╭─ ENTRIES SHOWN

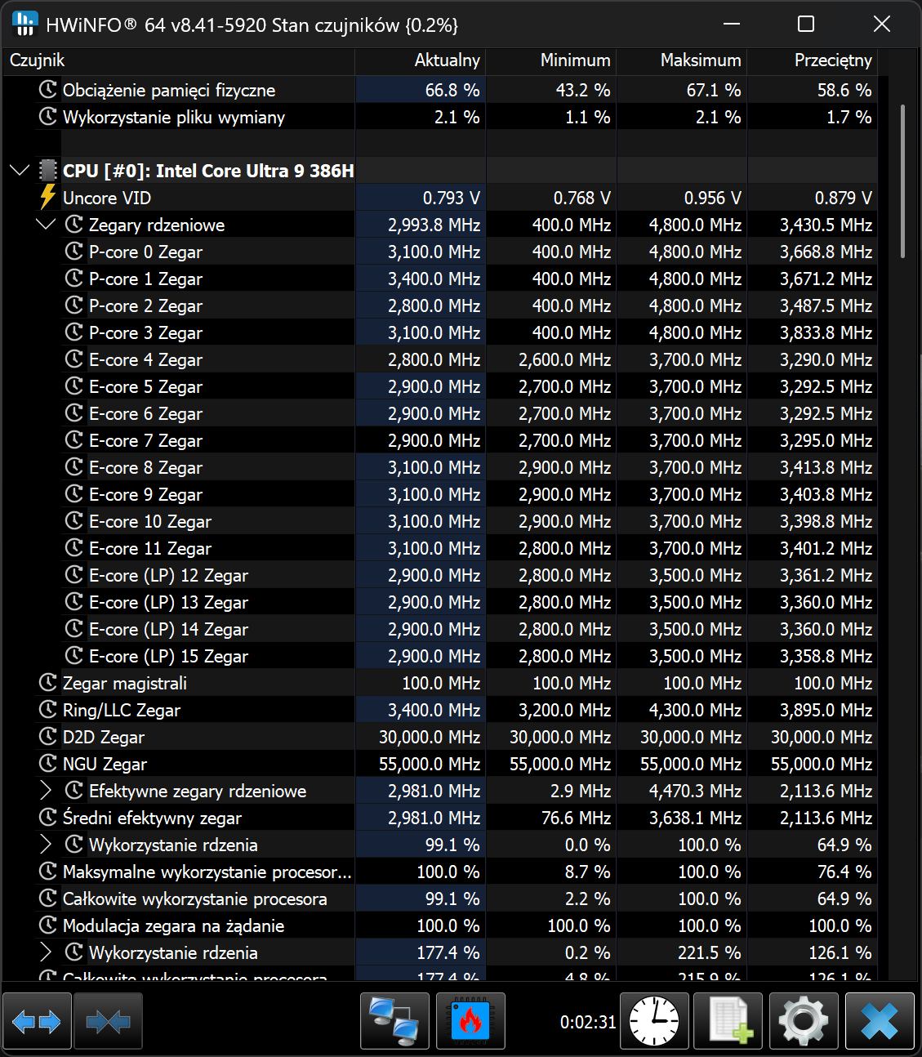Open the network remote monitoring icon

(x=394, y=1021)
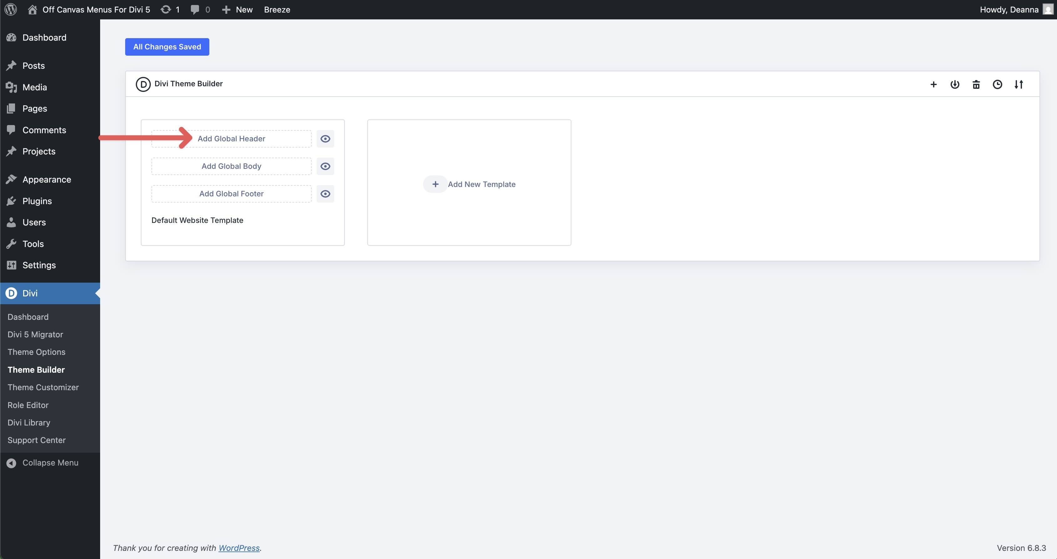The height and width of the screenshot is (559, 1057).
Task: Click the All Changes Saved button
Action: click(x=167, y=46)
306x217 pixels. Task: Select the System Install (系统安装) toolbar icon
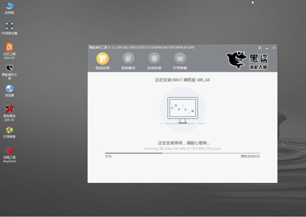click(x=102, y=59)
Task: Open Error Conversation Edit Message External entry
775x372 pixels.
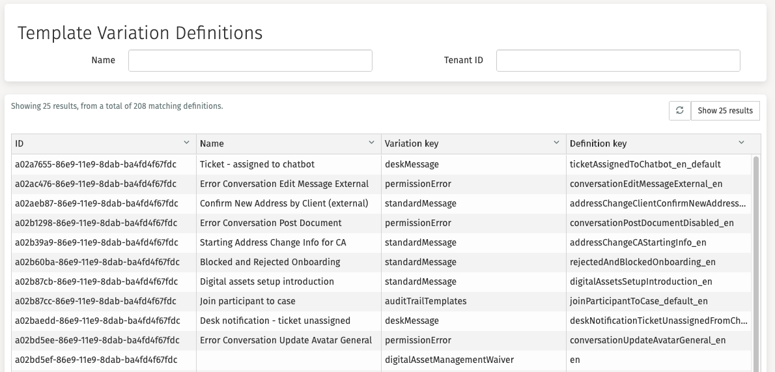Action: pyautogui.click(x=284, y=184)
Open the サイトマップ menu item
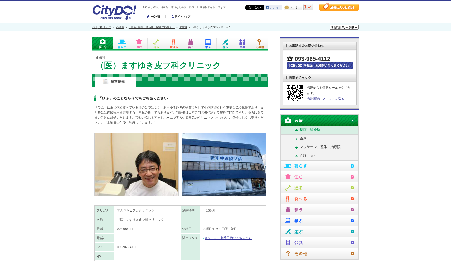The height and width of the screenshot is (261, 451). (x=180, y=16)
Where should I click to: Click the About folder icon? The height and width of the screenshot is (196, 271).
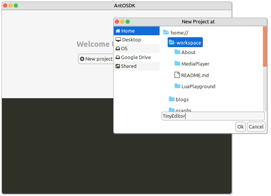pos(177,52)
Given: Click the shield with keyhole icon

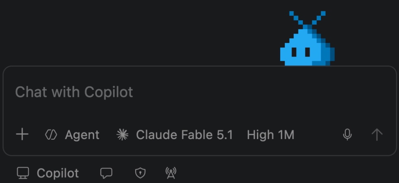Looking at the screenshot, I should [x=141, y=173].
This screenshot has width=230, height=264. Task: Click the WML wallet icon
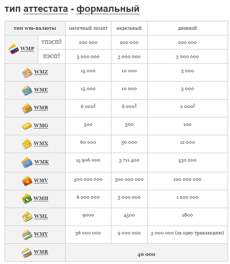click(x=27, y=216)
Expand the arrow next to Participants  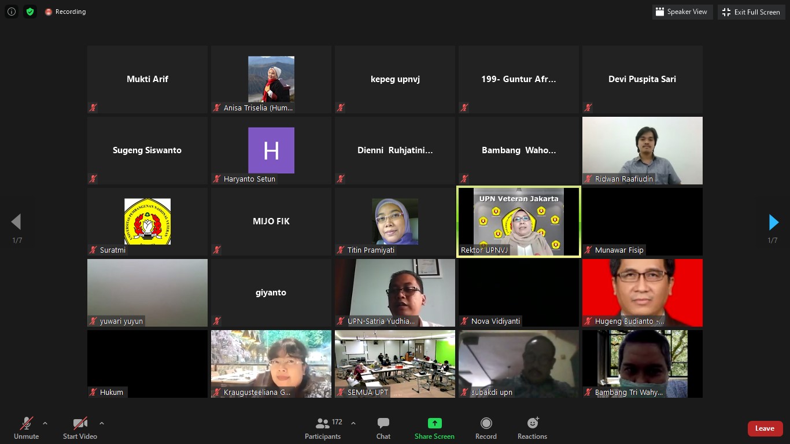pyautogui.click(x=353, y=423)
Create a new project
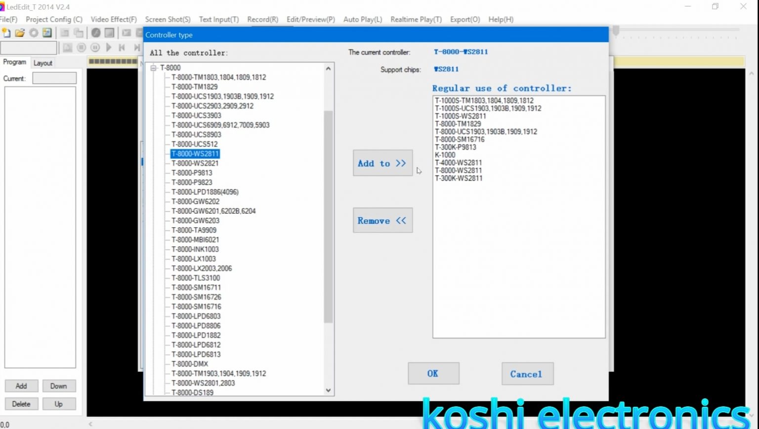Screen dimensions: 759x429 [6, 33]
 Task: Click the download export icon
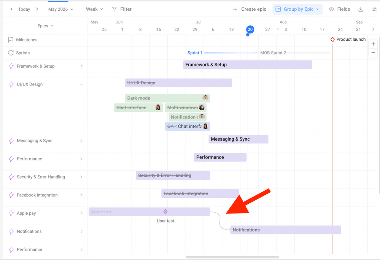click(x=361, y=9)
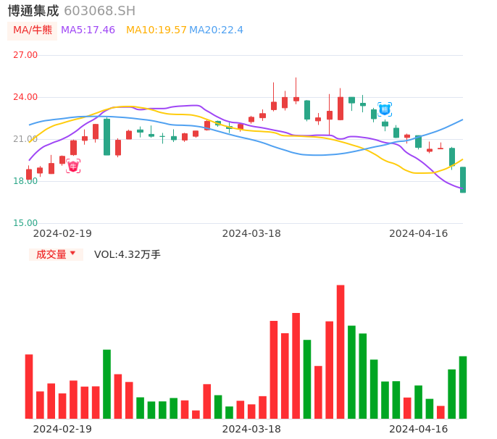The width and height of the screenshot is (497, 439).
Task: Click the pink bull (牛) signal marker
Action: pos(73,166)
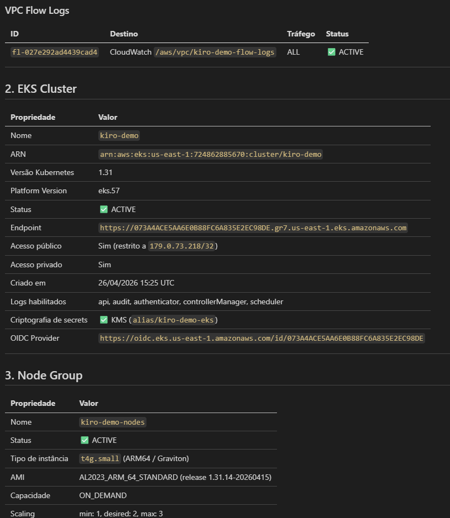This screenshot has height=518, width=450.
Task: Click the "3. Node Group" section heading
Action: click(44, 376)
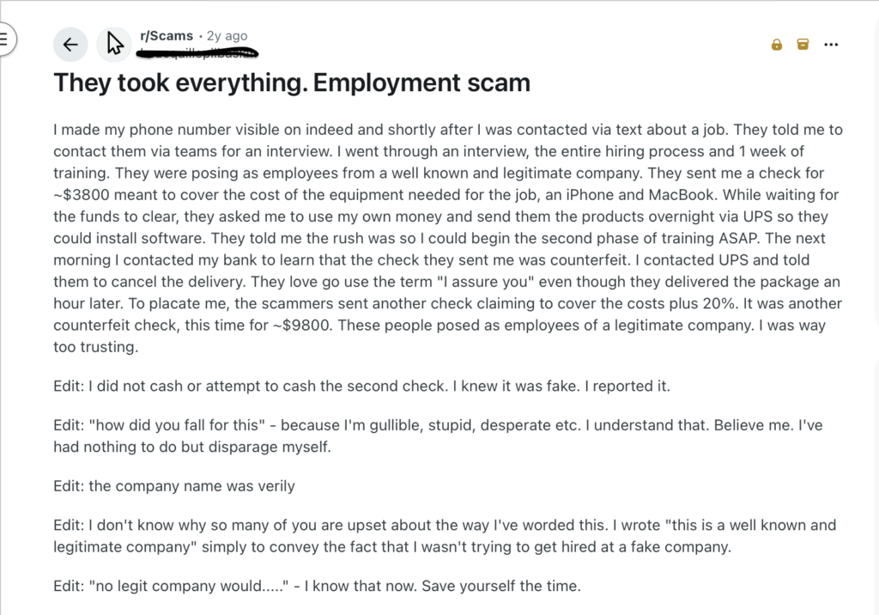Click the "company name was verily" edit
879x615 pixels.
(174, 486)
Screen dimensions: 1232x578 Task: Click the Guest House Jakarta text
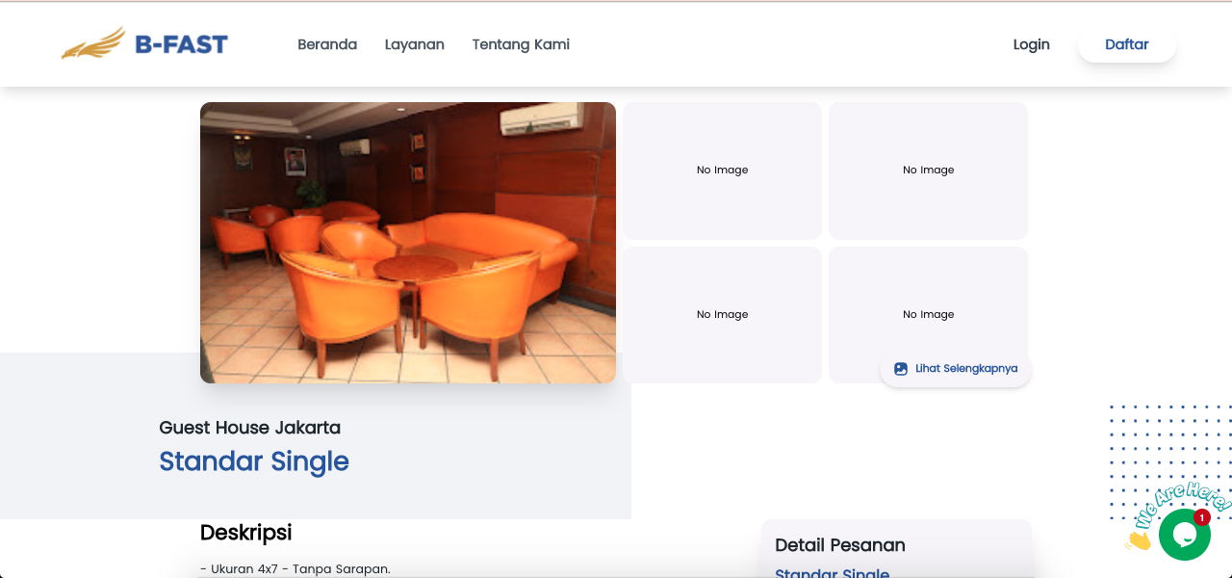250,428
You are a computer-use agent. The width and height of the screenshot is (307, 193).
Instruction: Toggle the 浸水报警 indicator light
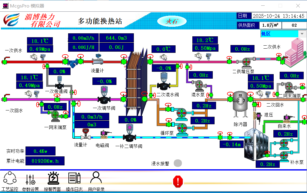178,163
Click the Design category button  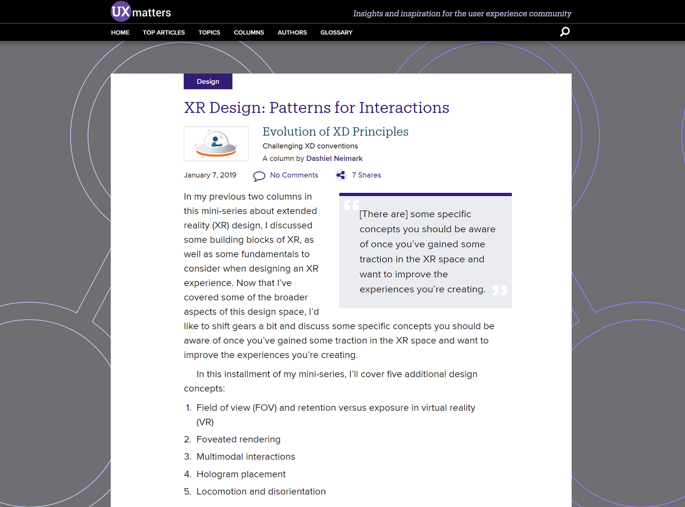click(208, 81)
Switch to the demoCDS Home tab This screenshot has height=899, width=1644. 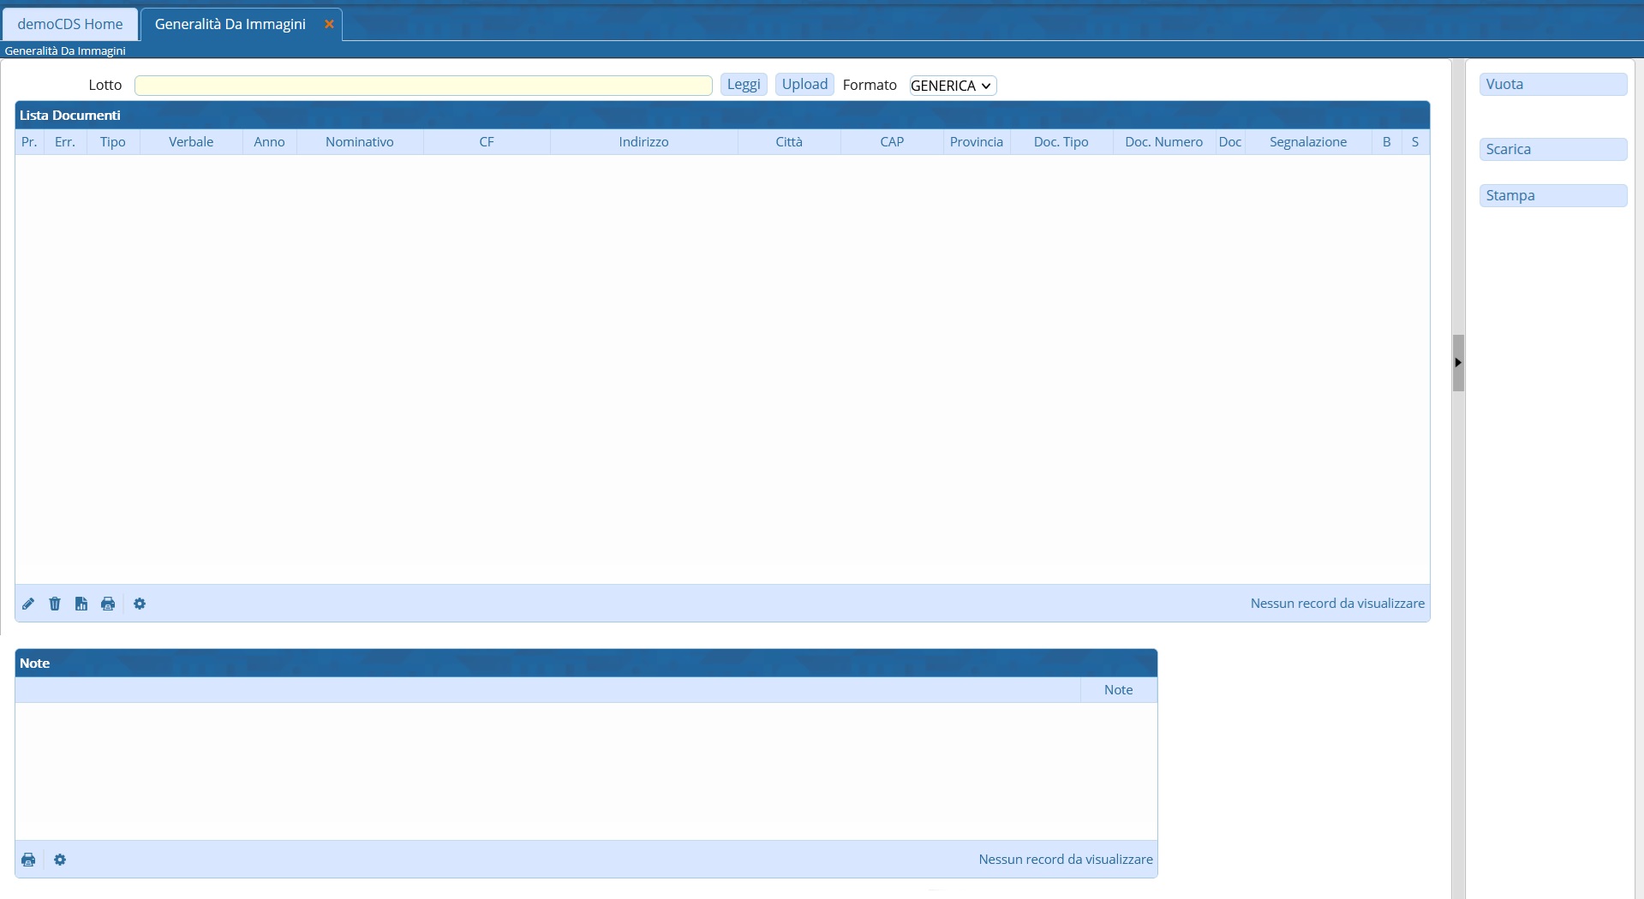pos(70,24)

╰─

Put the lines above, from the first one through the one containing "pos(177,52)" (both included), into a JSON list of strings with one string per line. Skip blank lines and leave the pictures out.

*FINISHED TASK*.
[
  "Open the network remote monitoring icon",
  "(x=394, y=1021)",
  "The height and width of the screenshot is (559, 1057).",
  "Task: Click the All Changes Saved button",
  "Action: click(x=167, y=46)",
  "306x217 pixels. Task: Select the System Install (系统安装) toolbar icon",
  "click(x=102, y=59)",
  "Task: Open Error Conversation Edit Message External entry",
  "775x372 pixels.",
  "Action: pyautogui.click(x=284, y=184)",
  "Open the サイトマップ menu item",
  "The height and width of the screenshot is (261, 451). (x=180, y=16)",
  "Where should I click to: Click the About folder icon? The height and width of the screenshot is (196, 271).",
  "pos(177,52)"
]